> **WORK ORDER**
In your answer, copy every entry that follows exactly.

[[ DATA TO USE, beginning ]]

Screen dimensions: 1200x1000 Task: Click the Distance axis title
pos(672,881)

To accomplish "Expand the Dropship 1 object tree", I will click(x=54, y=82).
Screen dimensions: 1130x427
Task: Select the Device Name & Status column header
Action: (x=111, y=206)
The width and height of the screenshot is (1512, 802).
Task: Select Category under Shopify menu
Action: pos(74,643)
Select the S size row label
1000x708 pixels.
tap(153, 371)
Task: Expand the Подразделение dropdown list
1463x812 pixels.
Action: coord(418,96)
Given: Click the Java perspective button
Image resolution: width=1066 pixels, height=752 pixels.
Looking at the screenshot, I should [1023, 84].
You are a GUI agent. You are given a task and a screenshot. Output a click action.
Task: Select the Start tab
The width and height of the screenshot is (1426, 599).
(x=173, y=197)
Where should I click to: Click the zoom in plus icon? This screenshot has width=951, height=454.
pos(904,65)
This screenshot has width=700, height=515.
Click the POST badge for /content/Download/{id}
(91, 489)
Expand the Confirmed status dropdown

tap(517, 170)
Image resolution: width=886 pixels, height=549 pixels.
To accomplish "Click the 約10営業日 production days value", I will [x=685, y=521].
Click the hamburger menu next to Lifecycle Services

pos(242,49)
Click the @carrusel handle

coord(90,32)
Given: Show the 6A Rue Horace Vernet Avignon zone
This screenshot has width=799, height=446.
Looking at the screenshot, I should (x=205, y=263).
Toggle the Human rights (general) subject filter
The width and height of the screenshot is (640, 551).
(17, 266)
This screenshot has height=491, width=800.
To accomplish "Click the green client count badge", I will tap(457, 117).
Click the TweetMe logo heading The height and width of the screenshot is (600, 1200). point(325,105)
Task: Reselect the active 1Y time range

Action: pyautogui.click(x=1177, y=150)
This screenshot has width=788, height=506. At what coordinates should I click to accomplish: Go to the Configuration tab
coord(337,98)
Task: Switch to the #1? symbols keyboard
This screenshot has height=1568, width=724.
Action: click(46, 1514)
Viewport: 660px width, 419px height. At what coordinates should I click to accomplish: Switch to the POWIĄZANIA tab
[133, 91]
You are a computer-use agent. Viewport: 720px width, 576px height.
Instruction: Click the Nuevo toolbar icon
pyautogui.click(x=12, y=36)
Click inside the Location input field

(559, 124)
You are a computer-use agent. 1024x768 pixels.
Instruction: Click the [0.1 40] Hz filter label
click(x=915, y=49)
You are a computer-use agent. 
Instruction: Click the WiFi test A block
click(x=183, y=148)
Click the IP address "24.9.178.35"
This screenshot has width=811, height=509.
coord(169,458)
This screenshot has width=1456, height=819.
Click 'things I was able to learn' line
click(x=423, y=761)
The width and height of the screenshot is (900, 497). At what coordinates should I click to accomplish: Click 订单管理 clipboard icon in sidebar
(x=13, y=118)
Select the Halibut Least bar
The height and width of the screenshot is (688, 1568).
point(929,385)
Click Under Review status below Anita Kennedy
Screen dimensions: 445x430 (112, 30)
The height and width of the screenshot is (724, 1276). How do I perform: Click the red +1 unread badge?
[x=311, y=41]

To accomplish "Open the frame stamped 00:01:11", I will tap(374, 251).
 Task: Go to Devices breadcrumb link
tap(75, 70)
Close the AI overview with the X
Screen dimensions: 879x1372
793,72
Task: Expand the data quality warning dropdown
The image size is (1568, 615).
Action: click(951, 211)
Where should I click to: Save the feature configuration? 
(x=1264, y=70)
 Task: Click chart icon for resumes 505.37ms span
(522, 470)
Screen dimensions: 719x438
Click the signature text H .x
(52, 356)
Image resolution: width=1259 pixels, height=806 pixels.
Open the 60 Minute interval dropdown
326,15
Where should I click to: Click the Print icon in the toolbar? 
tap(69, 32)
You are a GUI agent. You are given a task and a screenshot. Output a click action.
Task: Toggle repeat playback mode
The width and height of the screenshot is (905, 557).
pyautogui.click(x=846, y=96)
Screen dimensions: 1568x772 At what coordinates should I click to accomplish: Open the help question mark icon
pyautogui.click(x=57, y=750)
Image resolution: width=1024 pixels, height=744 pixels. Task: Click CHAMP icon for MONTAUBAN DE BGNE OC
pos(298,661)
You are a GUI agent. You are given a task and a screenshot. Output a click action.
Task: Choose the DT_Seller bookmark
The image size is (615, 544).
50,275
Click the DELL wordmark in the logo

[[ DATA TO USE, end ]]

> **EXERCISE SOLUTION**
Screen dimensions: 1200x1000 Task: Click the Distance axis title
pos(672,881)

To accomplish "Expand the Dropship 1 object tree", I will click(x=54, y=82).
Screen dimensions: 1130x427
Task: Select the Device Name & Status column header
Action: (x=111, y=206)
The width and height of the screenshot is (1512, 802).
Task: Select Category under Shopify menu
Action: pos(74,643)
Select the S size row label
1000x708 pixels.
tap(153, 371)
Task: Expand the Подразделение dropdown list
1463x812 pixels.
Action: coord(418,96)
Given: Click the Java perspective button
Image resolution: width=1066 pixels, height=752 pixels.
Looking at the screenshot, I should [1023, 84].
You are a GUI agent. You are given a task and a screenshot. Output a click action.
Task: Select the Start tab
The width and height of the screenshot is (1426, 599).
(x=173, y=197)
Where should I click to: Click the zoom in plus icon? This screenshot has width=951, height=454.
pos(904,65)
This screenshot has width=700, height=515.
Click the POST badge for /content/Download/{id}
(91, 489)
Expand the Confirmed status dropdown

tap(517, 170)
Image resolution: width=886 pixels, height=549 pixels.
To accomplish "Click the 約10営業日 production days value", I will [x=685, y=521].
Click the hamburger menu next to Lifecycle Services

pos(242,49)
Click the @carrusel handle

coord(90,32)
Given: Show the 6A Rue Horace Vernet Avignon zone
This screenshot has width=799, height=446.
Looking at the screenshot, I should (x=205, y=263).
Toggle the Human rights (general) subject filter
The width and height of the screenshot is (640, 551).
(17, 266)
This screenshot has height=491, width=800.
To accomplish "Click the green client count badge", I will tap(457, 117).
Click the TweetMe logo heading The height and width of the screenshot is (600, 1200). point(325,105)
Task: Reselect the active 1Y time range

Action: pyautogui.click(x=1177, y=150)
This screenshot has width=788, height=506. At what coordinates should I click to accomplish: Go to the Configuration tab
coord(337,98)
Task: Switch to the #1? symbols keyboard
This screenshot has height=1568, width=724.
Action: click(46, 1514)
Viewport: 660px width, 419px height. At what coordinates should I click to accomplish: Switch to the POWIĄZANIA tab
[133, 91]
You are a computer-use agent. Viewport: 720px width, 576px height.
Instruction: Click the Nuevo toolbar icon
pyautogui.click(x=12, y=36)
Click inside the Location input field

(559, 124)
You are a computer-use agent. 1024x768 pixels.
Instruction: Click the [0.1 40] Hz filter label
click(x=915, y=49)
You are a computer-use agent. 
Instruction: Click the WiFi test A block
click(x=183, y=148)
Click the IP address "24.9.178.35"
This screenshot has width=811, height=509.
coord(169,458)
This screenshot has width=1456, height=819.
Click 'things I was able to learn' line
click(x=423, y=761)
The width and height of the screenshot is (900, 497). At what coordinates should I click to accomplish: Click 订单管理 clipboard icon in sidebar
(x=13, y=118)
Select the Halibut Least bar
The height and width of the screenshot is (688, 1568).
point(929,385)
Click Under Review status below Anita Kennedy
Screen dimensions: 445x430 (112, 30)
The height and width of the screenshot is (724, 1276). How do I perform: Click the red +1 unread badge?
[x=311, y=41]

To accomplish "Open the frame stamped 00:01:11", I will tap(374, 251).
 Task: Go to Devices breadcrumb link
tap(75, 70)
Close the AI overview with the X
Screen dimensions: 879x1372
793,72
Task: Expand the data quality warning dropdown
The image size is (1568, 615).
Action: click(951, 211)
Where should I click to: Save the feature configuration? 
(x=1264, y=70)
 Task: Click chart icon for resumes 505.37ms span
(522, 470)
Screen dimensions: 719x438
Click the signature text H .x
(52, 356)
Image resolution: width=1259 pixels, height=806 pixels.
Open the 60 Minute interval dropdown
326,15
Where should I click to: Click the Print icon in the toolbar? 
tap(69, 32)
You are a GUI agent. You are given a task and a screenshot. Output a click action.
Task: Toggle repeat playback mode
The width and height of the screenshot is (905, 557).
pyautogui.click(x=846, y=96)
Screen dimensions: 1568x772 At what coordinates should I click to accomplish: Open the help question mark icon
pyautogui.click(x=57, y=750)
Image resolution: width=1024 pixels, height=744 pixels. Task: Click CHAMP icon for MONTAUBAN DE BGNE OC
pos(298,661)
You are a GUI agent. You are given a task and a screenshot. Output a click action.
Task: Choose the DT_Seller bookmark
The image size is (615, 544).
50,275
Click the DELL wordmark in the logo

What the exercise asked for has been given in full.